● Tasks to carry out
1. In the passage about Paula's journey through Egypt, who came out to meet her when she came in sight of Nitria?
2. Pick up the passage about Paula's journey through Egypt where it stops, and keep writing it.

● Excerpted passage
Then skirting the country of the Horites and Gittites, Mareshah, Edom, and
Lachish, and traversing the lonely wastes of the desert where the tracks of
the traveller are lost in the yielding sand, I will come to the river of Egypt
called Sihor,(9) that is "the muddy river," and go through the five
cities of Egypt which speak the language of Canaan,(10) and through the land
of Goshen and the plains of Zoan(11) on which God wrought his marvellous works.
And I will visit the city of No, which has since become Alexandria;(12) and
Nitria, the town of the Lord, where day by day the filth of multitudes is washed
away with the pure nitre of virtue. No sooner did Paula come in sight of it
than there came to meet her the reverend and estimable bishop, the confessor
Isidore, accompanied by countless multitudes of monks many of whom were of
priestly or of Levitical rank.(12) On seeing these Paula rejoiced to behold
the Lord's glory manifested in them; but protested that she had no claim to
be received with such honour. Need I speak of the Macarii, Arsenius, Serapion,(14)

● Entries
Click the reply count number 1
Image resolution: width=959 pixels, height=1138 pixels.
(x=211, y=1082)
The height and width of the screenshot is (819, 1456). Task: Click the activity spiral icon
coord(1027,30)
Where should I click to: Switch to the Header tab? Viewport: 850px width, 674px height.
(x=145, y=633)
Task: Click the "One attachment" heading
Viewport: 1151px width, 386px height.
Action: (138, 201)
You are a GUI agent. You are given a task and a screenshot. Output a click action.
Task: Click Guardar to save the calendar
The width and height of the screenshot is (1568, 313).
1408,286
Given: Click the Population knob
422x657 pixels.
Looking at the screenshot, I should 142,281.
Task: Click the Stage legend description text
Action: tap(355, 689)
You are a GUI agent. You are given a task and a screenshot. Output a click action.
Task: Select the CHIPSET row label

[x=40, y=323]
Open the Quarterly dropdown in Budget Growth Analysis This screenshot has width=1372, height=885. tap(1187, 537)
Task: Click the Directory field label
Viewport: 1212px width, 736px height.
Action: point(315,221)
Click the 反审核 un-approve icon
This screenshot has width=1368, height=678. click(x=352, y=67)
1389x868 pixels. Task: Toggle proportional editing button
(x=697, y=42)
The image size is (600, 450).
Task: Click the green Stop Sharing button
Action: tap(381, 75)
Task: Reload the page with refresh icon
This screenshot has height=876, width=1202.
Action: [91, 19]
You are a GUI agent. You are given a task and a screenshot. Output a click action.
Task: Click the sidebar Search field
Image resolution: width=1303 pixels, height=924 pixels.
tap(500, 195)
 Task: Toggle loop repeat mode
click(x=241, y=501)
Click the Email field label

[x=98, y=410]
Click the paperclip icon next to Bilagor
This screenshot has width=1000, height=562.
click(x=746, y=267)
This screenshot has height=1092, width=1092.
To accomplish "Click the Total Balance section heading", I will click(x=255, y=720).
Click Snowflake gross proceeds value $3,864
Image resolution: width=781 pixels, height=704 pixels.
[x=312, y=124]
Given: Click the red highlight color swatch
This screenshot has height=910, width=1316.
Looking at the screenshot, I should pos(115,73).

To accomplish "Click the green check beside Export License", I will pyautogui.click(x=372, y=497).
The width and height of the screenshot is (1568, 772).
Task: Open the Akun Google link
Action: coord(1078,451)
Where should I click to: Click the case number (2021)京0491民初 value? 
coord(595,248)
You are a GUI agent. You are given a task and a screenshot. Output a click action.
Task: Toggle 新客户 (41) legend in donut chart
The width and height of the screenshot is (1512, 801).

● Expected responses
1. The bishop and confessor Isidore came to meet her, along with countless monks.

2.
or other pillars of Christ! Was there any cell that she did not enter? Or any
man at whose feet she did not throw herself? In each of His saints she believed
that she saw Christ Himself; and whatever she bestowed upon them she rejoiced
to feel that she had bestowed it upon the Lord. Her enthusiasm was wonderful
and her endurance scarcely credible in a woman. Forgetful of her sex and of
her weakness she even desired to make her abode, together with the girls who
accompanied her, among these thousands of monks. And, as they were all willing
to welcome her, she might perhaps have sought and obtained permission to do
so; had she not been drawn away by a still greater passion for the holy places.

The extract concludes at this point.